The State Administration Budget Subcommittee reported CS/HB 995 favorably after a lengthy hearing in which Representative Persons McCullough said the measure would modernize Public Employees Relations Commission (PERC) procedures and change the threshold for union certification and recertification.
"We want all employees to have a voice," McCullough said, describing a change that would require a majority of all employees in a bargaining unit—not just a majority of those who cast ballots—to approve certification, recertification or decertification. McCullough offered an example from a recent election at Florida A&M University, saying 202 employees were eligible and only three cast ballots; under the bill, 102 affirmative votes would have been required to certify.
Key provisions described to the committee included: requiring unions to provide copies of registration applications to employers and employees; disclosure of dues retained or distributed to affiliates; a 30% petition threshold to trigger recertification; and an expedited impasse resolution process when the legislature has appropriated salary dollars, intended to speed delivery of those funds to employees.
Committee members pressed on several practical and constitutional questions. Leader Driscoll said he was concerned the bill could abridge collective bargaining protections in Florida’s right-to-work context and likened the proposed participation requirement to effectively penalizing abstention. Driscoll asked whether any other Florida law mandates voter participation; several members and public witnesses said they were unaware of such a precedent.
Public testimony was heavily weighted against the bill. Graduate assistants, veteran teachers and district support staff described logistical barriers—ballots sent during summer months, lost mail, or ballots never received—and argued that counting nonvoters as “no” effectively strips individual choice. "Abstention equals no is objectively undemocratic," said a graduate assistant who testified in opposition.
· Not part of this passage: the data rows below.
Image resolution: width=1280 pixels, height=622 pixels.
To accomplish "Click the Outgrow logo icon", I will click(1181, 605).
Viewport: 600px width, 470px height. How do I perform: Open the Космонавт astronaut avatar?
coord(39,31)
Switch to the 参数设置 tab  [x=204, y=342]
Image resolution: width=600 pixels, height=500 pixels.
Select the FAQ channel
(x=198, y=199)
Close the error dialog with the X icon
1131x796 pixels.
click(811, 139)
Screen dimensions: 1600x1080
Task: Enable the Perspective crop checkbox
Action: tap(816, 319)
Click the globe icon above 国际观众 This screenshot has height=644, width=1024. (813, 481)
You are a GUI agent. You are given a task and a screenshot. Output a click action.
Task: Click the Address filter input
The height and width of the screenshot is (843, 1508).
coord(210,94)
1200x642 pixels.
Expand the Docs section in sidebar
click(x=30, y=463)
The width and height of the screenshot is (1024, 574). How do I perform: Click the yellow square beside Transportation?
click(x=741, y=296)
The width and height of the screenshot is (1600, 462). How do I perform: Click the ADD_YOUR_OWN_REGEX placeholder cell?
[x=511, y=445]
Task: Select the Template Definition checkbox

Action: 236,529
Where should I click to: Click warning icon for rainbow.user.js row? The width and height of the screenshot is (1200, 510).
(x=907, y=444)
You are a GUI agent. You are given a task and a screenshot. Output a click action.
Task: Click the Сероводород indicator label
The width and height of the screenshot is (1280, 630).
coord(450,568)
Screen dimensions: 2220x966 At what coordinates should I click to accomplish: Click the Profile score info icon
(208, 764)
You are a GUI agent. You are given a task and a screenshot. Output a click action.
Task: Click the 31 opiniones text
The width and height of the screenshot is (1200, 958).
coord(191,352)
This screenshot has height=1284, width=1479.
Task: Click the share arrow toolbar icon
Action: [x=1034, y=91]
Several speakers urged lawmakers to focus on higher pay and retention instead of adding procedural constraints.
McCullough argued the change was motivated by examples of unions certified with very small turnout who later could not sustain dues-paying membership; she said state appropriations—cited in testimony as $1,400,000,000 in the current budget for teacher raises—have in some cases not reached employees because of lengthy impasse proceedings and that the bill’s expedited impasse process aims to prevent that delay.
The subcommittee recorded the following roll-call votes on the measure: Yes — Chair Maggard, Representatives Abbott, Bankson, Chaney, Grow, Harris, Miller, Partington and Yarkovsky; No — Representatives Antone, Robinson and Leader Driscoll. The chair announced the bill was reported favorably and will proceed to the next legislative step.
Proponents said the bill promotes timely distribution of legislatively appropriated funds; opponents said it risks disenfranchising employees who do not receive or return ballots. The committee did not adopt amendments during the hearing.
Reported action: CS/HB 995 was reported favorably by the State Administration Budget Subcommittee.